#### Saved entries
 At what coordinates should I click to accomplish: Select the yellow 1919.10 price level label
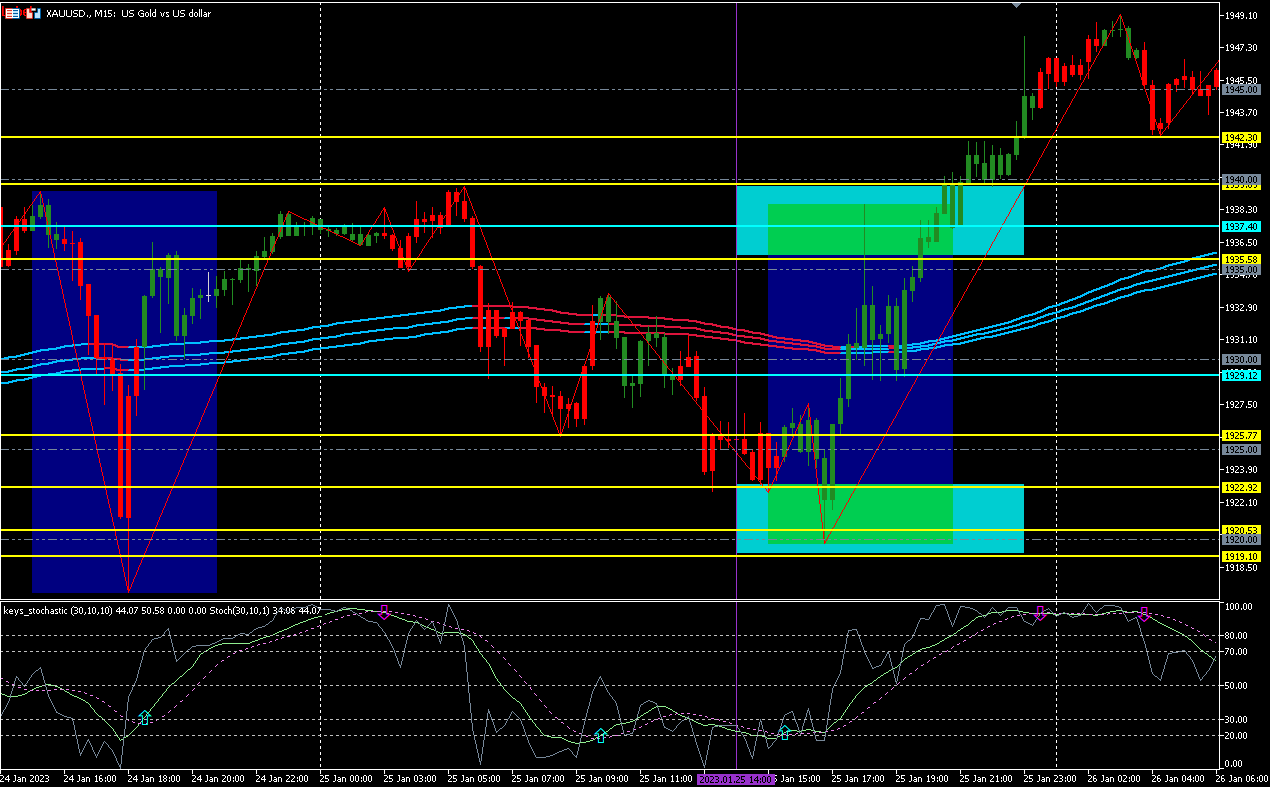pyautogui.click(x=1240, y=556)

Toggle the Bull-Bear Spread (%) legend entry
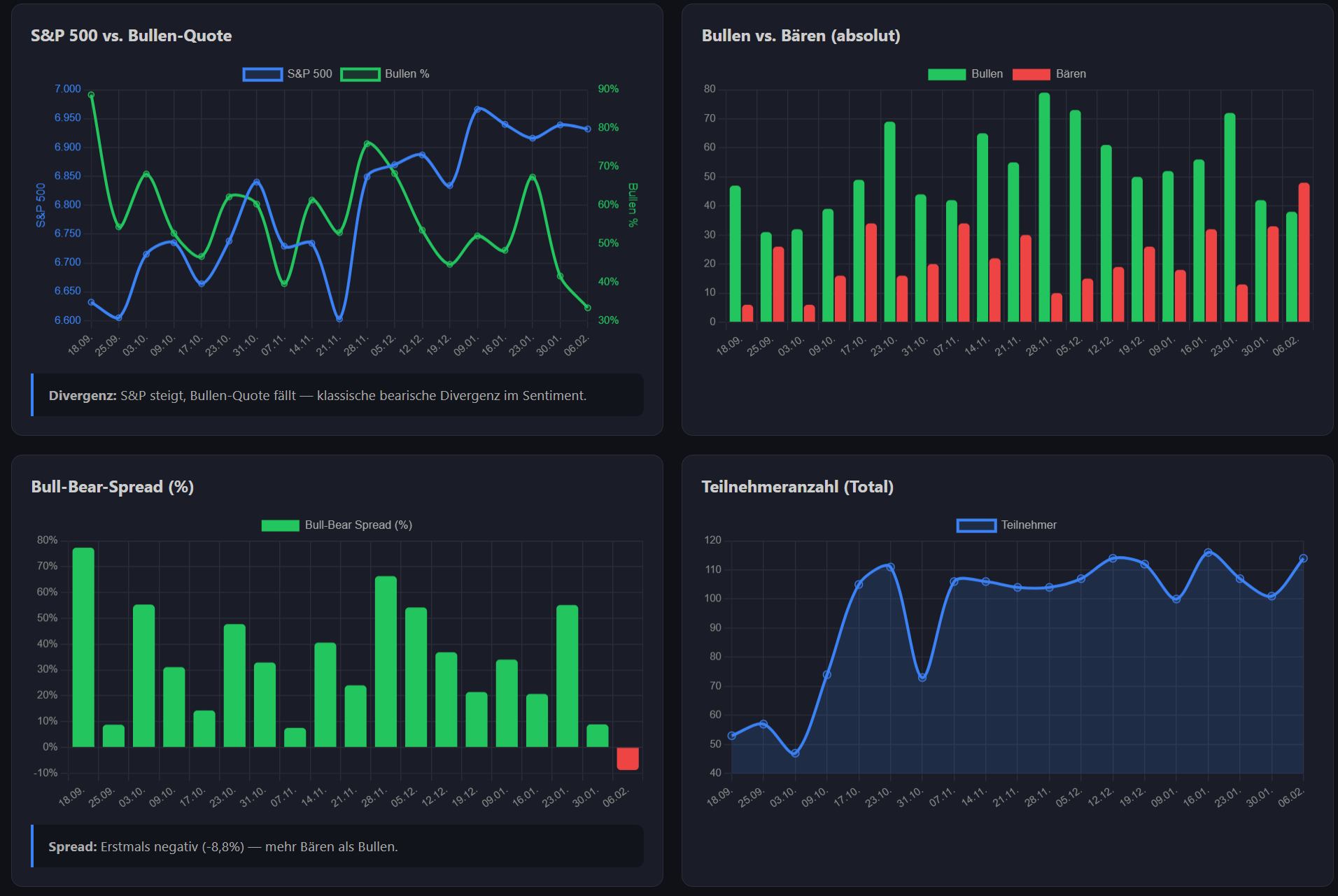pos(337,525)
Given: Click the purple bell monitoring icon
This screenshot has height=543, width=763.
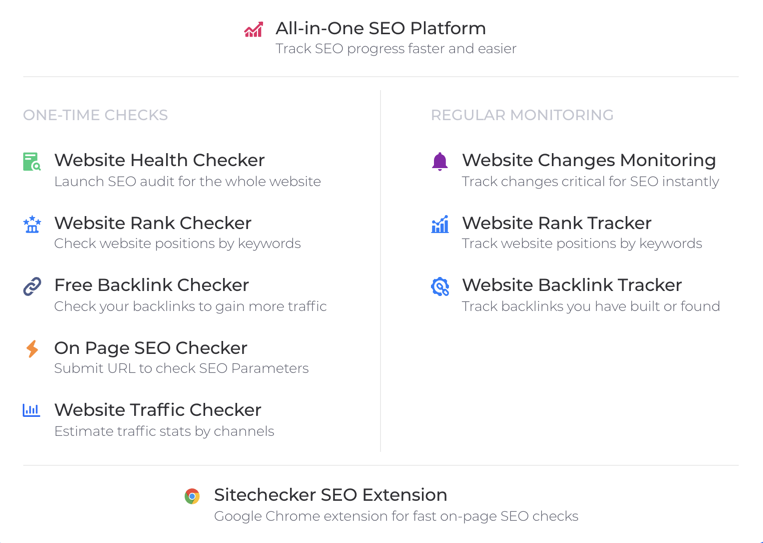Looking at the screenshot, I should tap(440, 162).
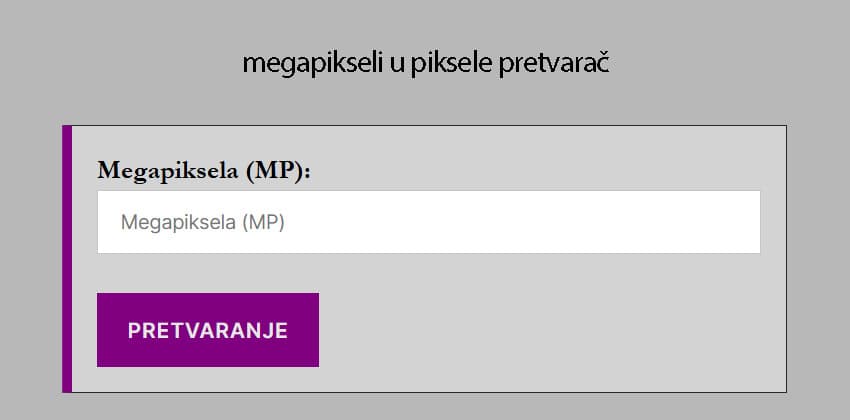
Task: Place the cursor in the white megapixel entry box
Action: pyautogui.click(x=500, y=222)
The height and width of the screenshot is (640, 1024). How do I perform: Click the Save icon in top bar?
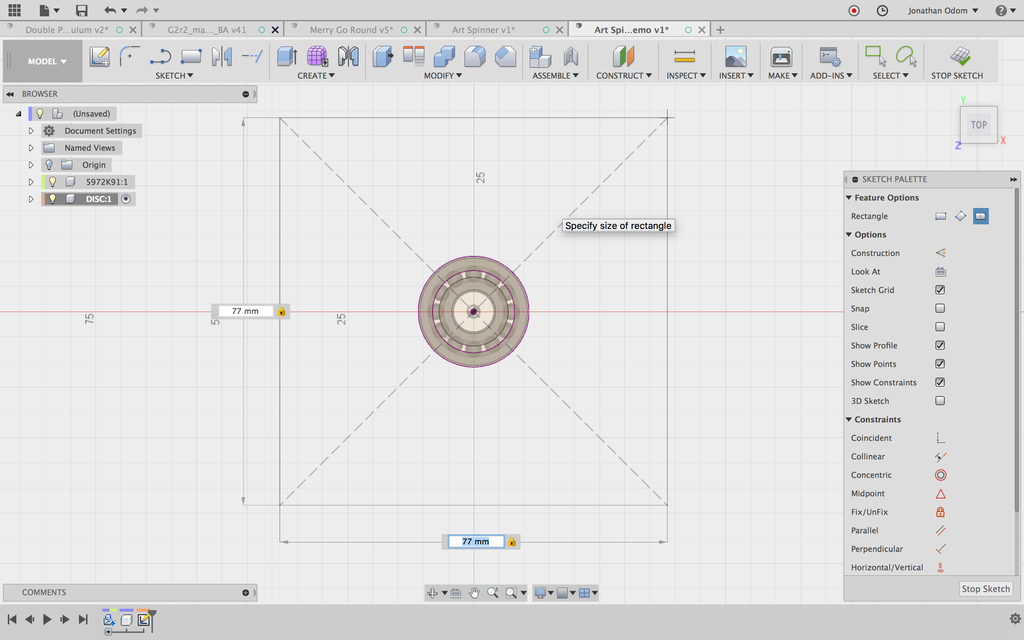pos(82,10)
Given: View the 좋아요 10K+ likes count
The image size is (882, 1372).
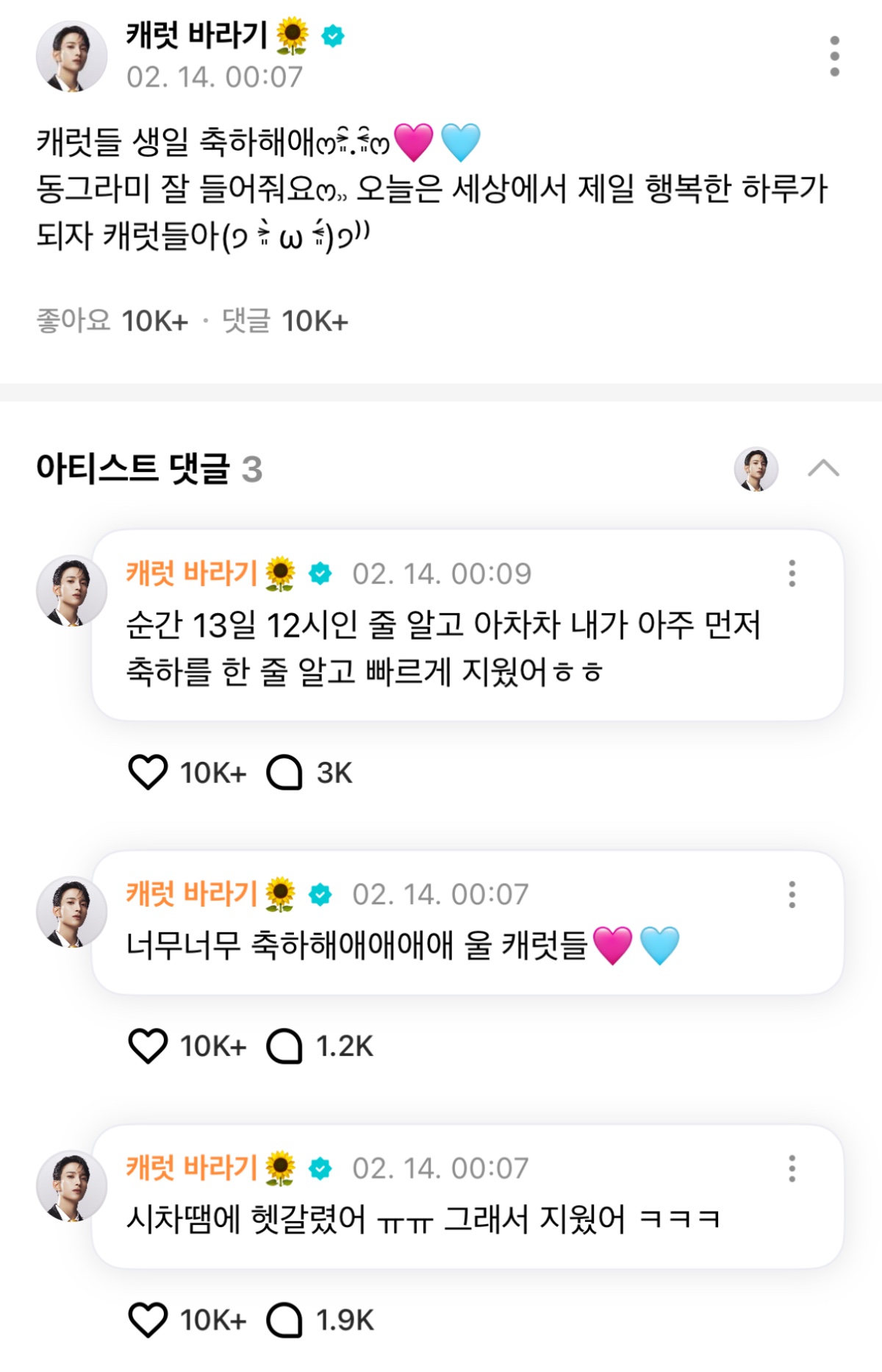Looking at the screenshot, I should [112, 321].
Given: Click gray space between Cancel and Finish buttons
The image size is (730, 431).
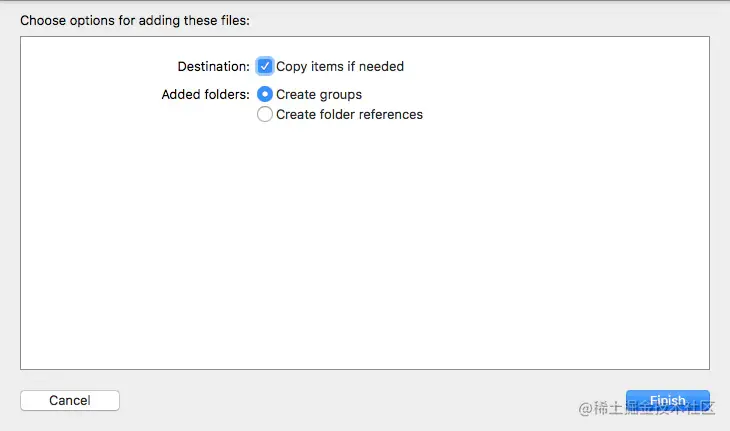Looking at the screenshot, I should coord(370,400).
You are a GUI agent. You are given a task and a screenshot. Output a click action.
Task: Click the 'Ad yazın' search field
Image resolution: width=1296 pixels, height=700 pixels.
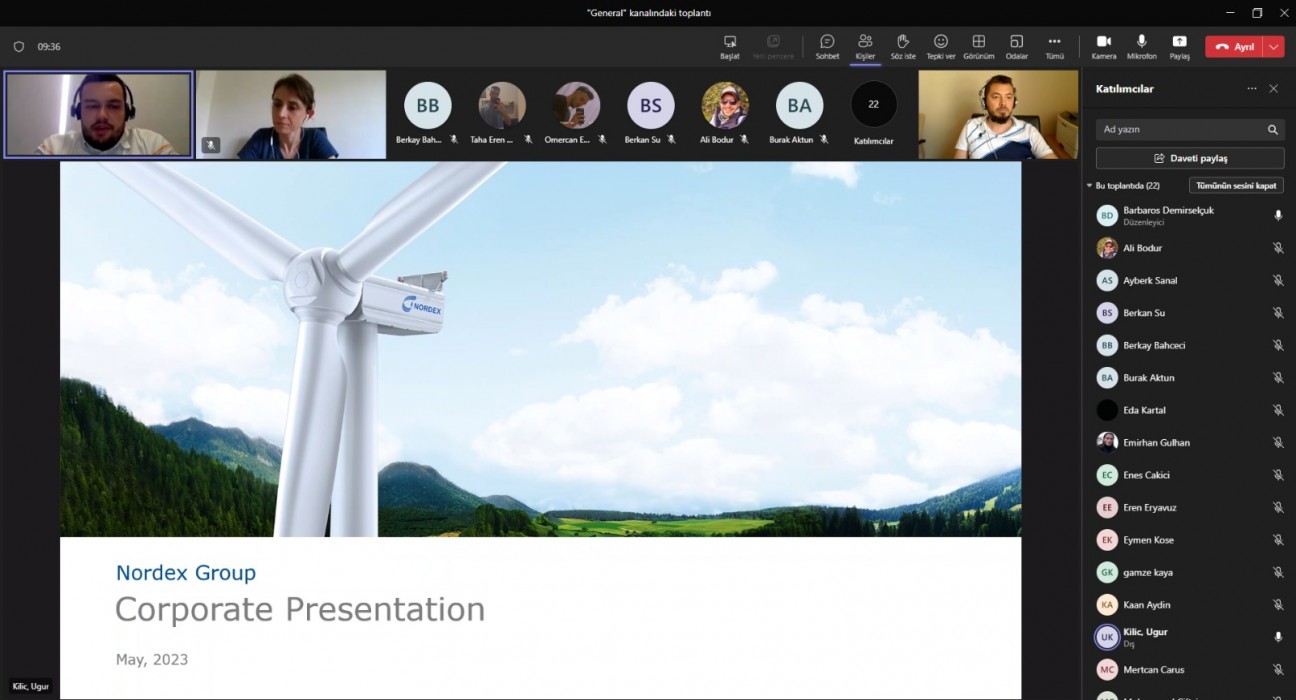coord(1180,129)
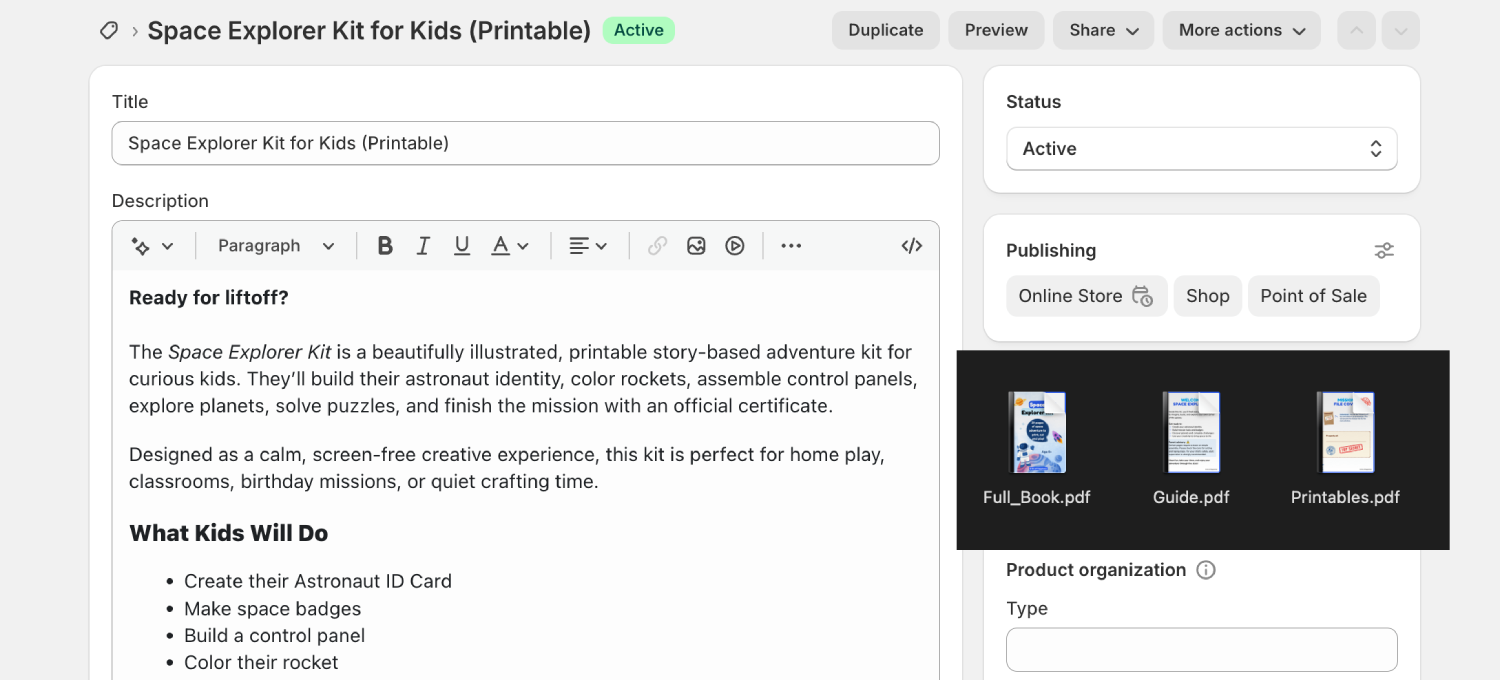The height and width of the screenshot is (680, 1500).
Task: Click the Duplicate button
Action: pyautogui.click(x=885, y=31)
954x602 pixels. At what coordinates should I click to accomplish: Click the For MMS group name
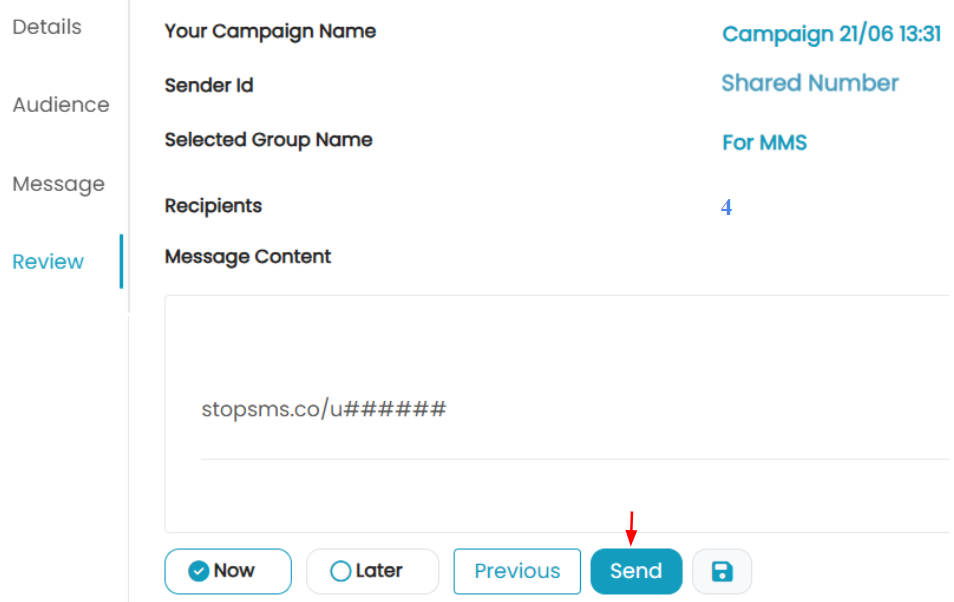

#### Required action
Reproduce the data above exactly, but only from the line containing "The image size is (882, 1372)." through the line containing "Task: Click the 'Ad yazın' search field". Omit all pictures.

#### Problem solution
The image size is (882, 1372).
Looking at the screenshot, I should [112, 321].
Given: Click gray space between Cancel and Finish buttons
The image size is (730, 431).
Looking at the screenshot, I should coord(370,400).
You are a GUI agent. You are given a task and a screenshot. Output a click action.
Task: Click the 'Ad yazın' search field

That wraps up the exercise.